* **Aim of the exercise**
The answer should be a single number, the count of lines in this material that contain "computer".

* **Source material**
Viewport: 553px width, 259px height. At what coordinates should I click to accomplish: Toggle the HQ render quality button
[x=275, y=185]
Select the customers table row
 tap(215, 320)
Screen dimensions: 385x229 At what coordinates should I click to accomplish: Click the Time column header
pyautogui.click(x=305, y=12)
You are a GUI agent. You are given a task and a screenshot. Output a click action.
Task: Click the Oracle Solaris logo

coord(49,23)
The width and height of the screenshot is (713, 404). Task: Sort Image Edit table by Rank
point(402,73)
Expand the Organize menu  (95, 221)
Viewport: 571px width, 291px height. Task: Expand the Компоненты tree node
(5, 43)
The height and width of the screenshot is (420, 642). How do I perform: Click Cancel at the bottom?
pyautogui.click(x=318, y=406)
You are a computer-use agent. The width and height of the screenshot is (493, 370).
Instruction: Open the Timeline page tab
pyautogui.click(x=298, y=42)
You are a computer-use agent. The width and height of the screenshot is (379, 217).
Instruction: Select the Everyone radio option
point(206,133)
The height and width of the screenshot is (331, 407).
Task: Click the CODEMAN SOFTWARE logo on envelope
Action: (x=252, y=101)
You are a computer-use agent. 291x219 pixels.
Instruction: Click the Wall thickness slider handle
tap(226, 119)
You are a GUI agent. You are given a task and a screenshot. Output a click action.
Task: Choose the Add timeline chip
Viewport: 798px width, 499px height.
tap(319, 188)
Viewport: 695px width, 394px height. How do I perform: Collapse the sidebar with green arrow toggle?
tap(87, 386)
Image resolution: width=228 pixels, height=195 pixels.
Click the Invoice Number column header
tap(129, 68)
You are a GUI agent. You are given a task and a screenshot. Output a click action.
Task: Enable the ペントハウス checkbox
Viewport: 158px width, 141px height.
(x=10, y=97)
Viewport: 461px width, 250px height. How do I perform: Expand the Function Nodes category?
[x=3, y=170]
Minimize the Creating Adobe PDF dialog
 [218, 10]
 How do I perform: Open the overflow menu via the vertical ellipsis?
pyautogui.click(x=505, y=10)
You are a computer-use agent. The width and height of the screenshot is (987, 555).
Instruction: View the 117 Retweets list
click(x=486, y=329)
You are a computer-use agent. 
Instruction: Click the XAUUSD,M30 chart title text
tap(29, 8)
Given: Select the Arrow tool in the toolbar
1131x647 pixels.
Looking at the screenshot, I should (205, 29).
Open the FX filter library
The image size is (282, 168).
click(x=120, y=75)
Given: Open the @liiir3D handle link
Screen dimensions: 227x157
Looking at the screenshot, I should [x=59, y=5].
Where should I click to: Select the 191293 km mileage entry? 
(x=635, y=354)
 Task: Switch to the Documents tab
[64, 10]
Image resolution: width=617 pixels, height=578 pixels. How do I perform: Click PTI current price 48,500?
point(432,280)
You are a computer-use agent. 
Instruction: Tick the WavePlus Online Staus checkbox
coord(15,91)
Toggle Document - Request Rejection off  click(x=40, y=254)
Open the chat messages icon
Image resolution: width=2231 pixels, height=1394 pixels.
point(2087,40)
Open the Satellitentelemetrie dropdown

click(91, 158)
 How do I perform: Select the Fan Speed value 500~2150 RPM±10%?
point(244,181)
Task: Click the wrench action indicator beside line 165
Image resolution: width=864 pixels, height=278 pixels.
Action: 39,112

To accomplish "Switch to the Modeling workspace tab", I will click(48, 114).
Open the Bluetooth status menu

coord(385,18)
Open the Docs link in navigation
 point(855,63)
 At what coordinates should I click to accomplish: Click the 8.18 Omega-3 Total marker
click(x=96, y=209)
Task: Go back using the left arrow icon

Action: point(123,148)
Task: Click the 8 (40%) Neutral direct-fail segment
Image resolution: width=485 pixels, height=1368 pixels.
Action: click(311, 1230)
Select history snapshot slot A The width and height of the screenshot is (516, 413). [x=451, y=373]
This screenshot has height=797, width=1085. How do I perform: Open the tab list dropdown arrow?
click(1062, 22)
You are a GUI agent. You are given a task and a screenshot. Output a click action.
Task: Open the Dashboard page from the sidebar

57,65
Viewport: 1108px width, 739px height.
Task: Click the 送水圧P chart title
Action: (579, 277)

* **Solution for this exercise**
6